Данглар сделал подряд два больших глотка и улыбнулся. Адамберг стряхнул пепел в нетопленый камин и стал ждать. Ехидная улыбка, собравшая складками дряблые щеки майора, не предвещала ничего хорошего, разве что давала понять: Данглар наконец-то очутился в своей стихии.
— Это случилось в начале января, в тысяча девяносто первом году. Ты удачно выбрал вино, Армель. Но нам его не хватит.
— В тысяча каком? — спросил Кромс, который придвинул табурет к камину и со стаканом в руках внимательно слушал майора.
— В конце одиннадцатого века. За пять лет до начала Первого крестового похода.
— Черт, — вполголоса произнес Адамберг, у которого вдруг возникло ощущение, что женщина из Ордебека, этот невесомый одуванчик, одурачила его как малолетку.
— Да, — кивнул Данглар. — Столько усилий — и все впустую, комиссар. Но вы все еще хотите понять, почему эта женщина так напугана? Хотите или нет?
— Может, и хочу.
— Тогда надо выслушать историю Гошлена. И нам понадобится еще одна бутылка, повторил он. — Нас ведь трое.
Кромс вскочил.
— Иду, — сказал он.
Адамберг заметил, что перед тем, как выйти, он опять осторожно провел пальцем по перьям голубя. Машинально комиссар, как и положено отцу, повторил: деньги на буфете.
Семь минут спустя Данглар, обрадованный появлением второй бутылки, вновь наполнил стакан и начал рассказывать историю Гошлена, но вдруг замолчал и уставился на низкий потолок кухни.
— Хотя, пожалуй, хроника Элинана де Фруамона, написанная в начале тринадцатого века, дает об этом более внятное представление.

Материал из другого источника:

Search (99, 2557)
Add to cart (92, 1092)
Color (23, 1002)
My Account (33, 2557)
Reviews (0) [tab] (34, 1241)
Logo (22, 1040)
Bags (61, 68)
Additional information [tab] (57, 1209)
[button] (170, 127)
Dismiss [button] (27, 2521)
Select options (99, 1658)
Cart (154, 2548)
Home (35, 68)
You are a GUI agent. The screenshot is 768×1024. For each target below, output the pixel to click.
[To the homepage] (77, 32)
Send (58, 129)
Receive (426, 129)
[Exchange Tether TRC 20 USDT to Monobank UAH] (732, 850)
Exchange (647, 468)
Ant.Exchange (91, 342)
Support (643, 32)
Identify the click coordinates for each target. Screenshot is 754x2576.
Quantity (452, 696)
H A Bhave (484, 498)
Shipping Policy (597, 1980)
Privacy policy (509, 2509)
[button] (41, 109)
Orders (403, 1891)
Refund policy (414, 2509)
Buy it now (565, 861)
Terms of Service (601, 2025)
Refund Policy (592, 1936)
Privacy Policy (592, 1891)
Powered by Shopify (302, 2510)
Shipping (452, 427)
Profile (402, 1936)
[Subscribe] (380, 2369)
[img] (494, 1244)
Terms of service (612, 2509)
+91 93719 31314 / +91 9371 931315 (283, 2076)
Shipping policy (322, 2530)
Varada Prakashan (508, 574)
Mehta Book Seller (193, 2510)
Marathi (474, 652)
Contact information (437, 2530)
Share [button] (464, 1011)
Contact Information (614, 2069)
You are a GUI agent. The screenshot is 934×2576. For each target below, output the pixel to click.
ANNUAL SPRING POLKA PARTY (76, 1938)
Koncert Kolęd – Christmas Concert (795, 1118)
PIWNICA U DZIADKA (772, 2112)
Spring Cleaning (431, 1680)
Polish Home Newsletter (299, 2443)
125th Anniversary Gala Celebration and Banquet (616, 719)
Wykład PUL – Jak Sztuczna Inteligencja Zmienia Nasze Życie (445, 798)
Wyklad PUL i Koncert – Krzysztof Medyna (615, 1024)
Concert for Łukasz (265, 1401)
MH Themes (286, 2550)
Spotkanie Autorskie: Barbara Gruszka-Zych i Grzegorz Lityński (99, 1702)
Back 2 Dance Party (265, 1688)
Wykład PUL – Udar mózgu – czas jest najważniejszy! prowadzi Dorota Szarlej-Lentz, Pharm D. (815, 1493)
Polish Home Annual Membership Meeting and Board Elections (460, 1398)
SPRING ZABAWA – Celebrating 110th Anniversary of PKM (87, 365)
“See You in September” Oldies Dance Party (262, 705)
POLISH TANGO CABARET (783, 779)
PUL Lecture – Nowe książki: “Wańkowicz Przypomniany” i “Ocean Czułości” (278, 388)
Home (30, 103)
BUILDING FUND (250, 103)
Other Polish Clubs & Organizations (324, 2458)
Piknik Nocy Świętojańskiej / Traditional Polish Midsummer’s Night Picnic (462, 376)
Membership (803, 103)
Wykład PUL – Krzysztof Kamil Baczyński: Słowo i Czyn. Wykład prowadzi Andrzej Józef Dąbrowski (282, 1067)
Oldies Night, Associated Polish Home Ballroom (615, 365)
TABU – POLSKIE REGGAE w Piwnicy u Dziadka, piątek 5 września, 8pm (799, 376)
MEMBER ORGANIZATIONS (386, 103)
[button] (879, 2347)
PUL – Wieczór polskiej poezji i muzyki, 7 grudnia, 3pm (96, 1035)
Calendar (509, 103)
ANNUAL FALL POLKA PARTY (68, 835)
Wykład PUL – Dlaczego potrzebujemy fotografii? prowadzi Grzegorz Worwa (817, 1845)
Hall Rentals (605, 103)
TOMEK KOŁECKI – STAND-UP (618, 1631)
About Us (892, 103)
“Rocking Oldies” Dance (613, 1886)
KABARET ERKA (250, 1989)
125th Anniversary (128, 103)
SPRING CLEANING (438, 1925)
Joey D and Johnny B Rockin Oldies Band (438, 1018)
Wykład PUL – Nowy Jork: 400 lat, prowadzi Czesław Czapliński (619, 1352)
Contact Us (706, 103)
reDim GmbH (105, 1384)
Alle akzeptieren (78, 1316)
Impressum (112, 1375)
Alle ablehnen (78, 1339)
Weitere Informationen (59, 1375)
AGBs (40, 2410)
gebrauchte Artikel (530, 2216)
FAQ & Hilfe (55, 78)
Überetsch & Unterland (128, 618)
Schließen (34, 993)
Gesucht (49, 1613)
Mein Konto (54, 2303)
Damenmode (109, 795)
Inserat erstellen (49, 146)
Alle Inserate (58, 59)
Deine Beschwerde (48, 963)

Подождите секунду, мне надо порыться в памяти, не каждый день я обращаюсь к этому тексту.
— Ладно, — растерянно произнес Адамберг.
Когда комиссар понял, что сейчас они погрузятся в пучину Средних веков и бросят Мишеля Эрбье на произвол судьбы, история маленькой женщины и ее непреодолимого страха предстала перед ним в совершенно ином свете, и теперь он не знал, как с этим быть.
Он встал, плеснул вина и заглянул в корзину с голубем. Адское Воинство больше его не интересовало, а поведение невесомой мадам Вандермот он истолковал неверно. Она не нуждалась в нем. Это была просто безобидная сумасшедшая с навязчивой идеей, что на нее вот-вот обрушатся полки с книгами, в том числе и с хрониками XI столетия.
— Собственно, о происшествии рассказывает его дядя Эльбо, — уточнил Данглар, который теперь обращался к молодому человеку.
— Дядя Элинана де Фруамона? — спросил Кромс: он был весь внимание.